1. Define the target population: Identify the specific population that would benefit from the proposed innovations, such as pregnant women in rural areas or low-income communities.

2. Collect baseline data: Gather data on the current state of access to maternal health in the target population, including factors such as distance to healthcare facilities, availability of healthcare providers, and utilization of maternal health services.

3. Model the impact of innovations: Use mathematical modeling techniques, such as agent-based modeling or system dynamics modeling, to simulate the impact of the proposed innovations on access to maternal health. This involves creating a virtual representation of the target population and simulating their interactions with the healthcare system under different scenarios (e.g., with and without the proposed innovations).

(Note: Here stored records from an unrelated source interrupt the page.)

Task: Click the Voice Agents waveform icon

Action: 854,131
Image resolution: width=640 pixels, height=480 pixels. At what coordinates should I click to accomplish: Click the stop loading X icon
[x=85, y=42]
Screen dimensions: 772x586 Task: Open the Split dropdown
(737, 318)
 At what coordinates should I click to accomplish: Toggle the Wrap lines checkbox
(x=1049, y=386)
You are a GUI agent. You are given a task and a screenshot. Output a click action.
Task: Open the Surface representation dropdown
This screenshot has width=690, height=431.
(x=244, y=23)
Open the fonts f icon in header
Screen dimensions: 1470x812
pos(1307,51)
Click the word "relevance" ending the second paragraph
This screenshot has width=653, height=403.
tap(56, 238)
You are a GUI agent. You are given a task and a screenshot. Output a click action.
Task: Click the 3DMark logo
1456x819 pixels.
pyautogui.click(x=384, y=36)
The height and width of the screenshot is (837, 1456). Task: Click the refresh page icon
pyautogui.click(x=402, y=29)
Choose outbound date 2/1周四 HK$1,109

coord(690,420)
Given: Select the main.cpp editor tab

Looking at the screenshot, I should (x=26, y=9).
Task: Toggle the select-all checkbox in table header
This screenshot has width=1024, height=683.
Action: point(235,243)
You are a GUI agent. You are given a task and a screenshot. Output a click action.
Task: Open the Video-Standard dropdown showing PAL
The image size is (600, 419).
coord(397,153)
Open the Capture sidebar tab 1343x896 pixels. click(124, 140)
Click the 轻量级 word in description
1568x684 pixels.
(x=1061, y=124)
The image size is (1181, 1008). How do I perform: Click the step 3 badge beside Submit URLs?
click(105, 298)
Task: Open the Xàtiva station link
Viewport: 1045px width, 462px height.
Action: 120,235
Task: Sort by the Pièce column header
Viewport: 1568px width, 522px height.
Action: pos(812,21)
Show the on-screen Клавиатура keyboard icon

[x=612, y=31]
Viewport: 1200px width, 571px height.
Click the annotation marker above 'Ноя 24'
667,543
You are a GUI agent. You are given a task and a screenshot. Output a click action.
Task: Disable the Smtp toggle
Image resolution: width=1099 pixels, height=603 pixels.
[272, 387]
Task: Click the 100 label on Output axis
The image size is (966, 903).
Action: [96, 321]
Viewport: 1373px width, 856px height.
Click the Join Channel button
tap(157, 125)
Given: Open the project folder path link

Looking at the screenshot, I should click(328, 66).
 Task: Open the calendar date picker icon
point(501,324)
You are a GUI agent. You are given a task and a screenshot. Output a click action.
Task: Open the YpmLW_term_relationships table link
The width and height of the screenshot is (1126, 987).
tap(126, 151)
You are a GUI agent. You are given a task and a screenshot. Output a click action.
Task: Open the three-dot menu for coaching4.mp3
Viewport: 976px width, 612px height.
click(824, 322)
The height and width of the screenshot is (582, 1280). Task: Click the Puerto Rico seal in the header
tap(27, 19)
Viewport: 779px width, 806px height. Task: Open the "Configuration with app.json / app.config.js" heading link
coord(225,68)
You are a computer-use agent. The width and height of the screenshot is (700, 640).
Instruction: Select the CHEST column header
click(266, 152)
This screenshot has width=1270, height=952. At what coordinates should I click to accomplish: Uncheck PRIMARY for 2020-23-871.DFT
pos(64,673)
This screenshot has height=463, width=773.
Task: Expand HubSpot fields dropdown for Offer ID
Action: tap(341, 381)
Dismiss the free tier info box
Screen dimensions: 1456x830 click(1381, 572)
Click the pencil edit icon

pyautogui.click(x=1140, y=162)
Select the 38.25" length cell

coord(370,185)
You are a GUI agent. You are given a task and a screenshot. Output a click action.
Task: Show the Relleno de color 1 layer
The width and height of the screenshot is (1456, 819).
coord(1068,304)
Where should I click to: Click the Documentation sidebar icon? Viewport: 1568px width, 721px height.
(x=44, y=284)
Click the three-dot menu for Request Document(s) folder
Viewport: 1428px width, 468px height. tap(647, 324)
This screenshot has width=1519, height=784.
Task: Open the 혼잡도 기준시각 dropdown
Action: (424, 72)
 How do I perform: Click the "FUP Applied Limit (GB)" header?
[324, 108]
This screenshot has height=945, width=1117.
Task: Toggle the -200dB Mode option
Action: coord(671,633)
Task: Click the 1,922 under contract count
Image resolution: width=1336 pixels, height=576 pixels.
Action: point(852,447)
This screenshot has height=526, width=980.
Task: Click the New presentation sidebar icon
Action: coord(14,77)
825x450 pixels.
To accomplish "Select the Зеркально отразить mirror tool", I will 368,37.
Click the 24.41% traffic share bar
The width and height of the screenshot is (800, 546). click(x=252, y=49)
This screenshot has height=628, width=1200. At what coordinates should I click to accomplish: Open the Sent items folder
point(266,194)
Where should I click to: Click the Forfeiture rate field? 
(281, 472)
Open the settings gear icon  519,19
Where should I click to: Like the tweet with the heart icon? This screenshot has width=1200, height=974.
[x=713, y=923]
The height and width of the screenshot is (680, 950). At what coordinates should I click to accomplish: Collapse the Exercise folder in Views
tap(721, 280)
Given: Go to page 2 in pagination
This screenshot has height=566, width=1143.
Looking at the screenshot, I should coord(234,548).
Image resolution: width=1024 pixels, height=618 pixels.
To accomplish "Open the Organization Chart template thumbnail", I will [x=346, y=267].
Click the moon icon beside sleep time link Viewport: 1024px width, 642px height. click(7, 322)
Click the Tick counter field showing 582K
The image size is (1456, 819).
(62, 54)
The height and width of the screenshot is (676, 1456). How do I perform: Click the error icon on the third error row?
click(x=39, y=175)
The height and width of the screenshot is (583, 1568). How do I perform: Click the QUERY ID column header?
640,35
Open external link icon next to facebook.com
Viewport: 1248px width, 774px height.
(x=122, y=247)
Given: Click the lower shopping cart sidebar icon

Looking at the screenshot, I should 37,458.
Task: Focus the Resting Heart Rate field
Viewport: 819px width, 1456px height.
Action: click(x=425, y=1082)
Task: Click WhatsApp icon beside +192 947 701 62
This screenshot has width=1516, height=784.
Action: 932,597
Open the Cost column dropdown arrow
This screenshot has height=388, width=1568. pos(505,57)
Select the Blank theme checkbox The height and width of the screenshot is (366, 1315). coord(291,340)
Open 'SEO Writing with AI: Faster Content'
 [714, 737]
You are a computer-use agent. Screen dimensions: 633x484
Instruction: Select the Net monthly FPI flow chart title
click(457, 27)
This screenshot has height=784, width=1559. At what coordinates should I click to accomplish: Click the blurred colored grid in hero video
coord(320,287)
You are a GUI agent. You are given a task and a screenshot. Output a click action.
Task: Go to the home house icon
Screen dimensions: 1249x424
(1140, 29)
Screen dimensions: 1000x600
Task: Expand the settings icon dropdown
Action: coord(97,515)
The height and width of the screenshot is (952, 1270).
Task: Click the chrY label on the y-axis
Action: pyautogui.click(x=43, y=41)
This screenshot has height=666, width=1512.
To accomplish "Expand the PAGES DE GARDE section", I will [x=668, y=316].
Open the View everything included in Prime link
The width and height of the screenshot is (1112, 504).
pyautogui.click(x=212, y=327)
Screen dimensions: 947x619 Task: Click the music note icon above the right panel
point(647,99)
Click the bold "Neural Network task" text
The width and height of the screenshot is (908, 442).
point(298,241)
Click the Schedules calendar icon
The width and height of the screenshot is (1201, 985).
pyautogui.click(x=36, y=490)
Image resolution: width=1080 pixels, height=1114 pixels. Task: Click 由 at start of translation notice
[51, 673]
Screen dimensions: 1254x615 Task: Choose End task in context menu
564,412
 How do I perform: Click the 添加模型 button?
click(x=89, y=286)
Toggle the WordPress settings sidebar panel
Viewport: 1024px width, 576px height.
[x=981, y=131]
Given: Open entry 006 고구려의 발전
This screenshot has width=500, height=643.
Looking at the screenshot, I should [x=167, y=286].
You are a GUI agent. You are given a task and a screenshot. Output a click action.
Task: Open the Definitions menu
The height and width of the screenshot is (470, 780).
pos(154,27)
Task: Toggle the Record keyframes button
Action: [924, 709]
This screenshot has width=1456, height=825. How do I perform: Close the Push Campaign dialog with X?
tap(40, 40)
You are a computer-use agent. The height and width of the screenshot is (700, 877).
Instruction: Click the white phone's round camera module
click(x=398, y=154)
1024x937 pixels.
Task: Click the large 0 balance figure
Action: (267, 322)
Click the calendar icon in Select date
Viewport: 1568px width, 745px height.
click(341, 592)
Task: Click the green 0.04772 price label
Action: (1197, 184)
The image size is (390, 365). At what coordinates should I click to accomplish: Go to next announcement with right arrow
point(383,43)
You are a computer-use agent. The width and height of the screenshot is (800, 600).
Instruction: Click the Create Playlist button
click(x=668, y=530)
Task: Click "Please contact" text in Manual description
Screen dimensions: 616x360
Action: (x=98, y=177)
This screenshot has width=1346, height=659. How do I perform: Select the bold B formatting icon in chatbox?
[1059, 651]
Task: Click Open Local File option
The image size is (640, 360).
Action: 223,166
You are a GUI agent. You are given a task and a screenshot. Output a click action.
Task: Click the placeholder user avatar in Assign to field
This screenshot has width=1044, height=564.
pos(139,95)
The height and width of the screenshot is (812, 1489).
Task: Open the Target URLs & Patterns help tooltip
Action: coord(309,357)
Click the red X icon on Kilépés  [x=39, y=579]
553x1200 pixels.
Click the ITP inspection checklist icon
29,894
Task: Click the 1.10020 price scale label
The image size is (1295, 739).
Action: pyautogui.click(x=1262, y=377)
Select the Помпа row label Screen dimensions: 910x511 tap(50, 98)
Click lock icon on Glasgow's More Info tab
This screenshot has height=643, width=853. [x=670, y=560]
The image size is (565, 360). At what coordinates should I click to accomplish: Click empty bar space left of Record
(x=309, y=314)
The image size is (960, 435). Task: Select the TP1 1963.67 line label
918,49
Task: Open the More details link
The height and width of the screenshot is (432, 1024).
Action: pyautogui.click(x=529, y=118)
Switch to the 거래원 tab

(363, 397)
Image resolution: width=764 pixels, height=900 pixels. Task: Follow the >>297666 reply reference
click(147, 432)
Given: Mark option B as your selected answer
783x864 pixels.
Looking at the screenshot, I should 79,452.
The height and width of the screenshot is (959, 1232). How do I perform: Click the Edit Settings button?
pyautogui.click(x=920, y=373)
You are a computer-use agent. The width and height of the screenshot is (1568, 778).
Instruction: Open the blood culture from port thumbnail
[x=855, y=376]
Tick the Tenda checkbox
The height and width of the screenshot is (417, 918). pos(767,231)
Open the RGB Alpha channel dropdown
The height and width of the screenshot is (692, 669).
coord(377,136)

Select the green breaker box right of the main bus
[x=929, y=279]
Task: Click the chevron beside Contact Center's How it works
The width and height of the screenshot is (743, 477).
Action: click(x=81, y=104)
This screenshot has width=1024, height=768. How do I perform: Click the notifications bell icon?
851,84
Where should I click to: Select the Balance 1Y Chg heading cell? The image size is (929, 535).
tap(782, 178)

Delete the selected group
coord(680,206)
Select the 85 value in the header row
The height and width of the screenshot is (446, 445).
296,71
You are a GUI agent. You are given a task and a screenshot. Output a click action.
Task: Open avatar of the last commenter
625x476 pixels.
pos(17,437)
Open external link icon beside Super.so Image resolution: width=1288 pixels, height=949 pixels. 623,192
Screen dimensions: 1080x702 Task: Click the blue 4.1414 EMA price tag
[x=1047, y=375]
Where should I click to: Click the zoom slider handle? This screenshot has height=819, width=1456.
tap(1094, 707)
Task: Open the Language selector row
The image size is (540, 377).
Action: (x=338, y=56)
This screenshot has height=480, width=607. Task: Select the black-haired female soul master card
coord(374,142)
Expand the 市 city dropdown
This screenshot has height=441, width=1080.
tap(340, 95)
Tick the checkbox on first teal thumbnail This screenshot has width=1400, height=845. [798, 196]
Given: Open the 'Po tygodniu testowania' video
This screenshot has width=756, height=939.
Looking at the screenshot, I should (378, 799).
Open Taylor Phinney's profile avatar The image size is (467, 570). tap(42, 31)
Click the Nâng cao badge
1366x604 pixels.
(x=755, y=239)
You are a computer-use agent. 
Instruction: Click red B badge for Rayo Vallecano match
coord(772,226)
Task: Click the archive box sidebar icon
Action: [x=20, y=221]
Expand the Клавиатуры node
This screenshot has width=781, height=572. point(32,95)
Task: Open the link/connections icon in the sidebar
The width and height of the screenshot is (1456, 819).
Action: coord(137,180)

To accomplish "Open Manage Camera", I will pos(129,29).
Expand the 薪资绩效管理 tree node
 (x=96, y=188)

4. Validate the model: Validate the model by comparing the simulated results with real-world data, if available. This helps ensure that the model accurately represents the dynamics of access to maternal health in the target population.

5. Evaluate the outcomes: Analyze the simulated outcomes to assess the impact of the proposed innovations on access to maternal health. This may include measures such as the number of pregnant women receiving timely prenatal care, the reduction in travel time to healthcare facilities, or the increase in knowledge about maternal health.

6. Sensitivity analysis: Conduct sensitivity analysis to explore the robustness of the results to variations in key parameters or assumptions. This helps identify the factors that have the greatest influence on the outcomes and provides insights into potential limitations or uncertainties in the model.

7. Policy recommendations: Based on the simulation results, develop policy recommendations for implementing the innovations to improve access to maternal health. Consider factors such as cost-effectiveness, scalability, and feasibility of implementation.

By following this methodology, policymakers and healthcare providers can gain insights into the potential impact of innovations on improving access to maternal health and make informed decisions about their implementation.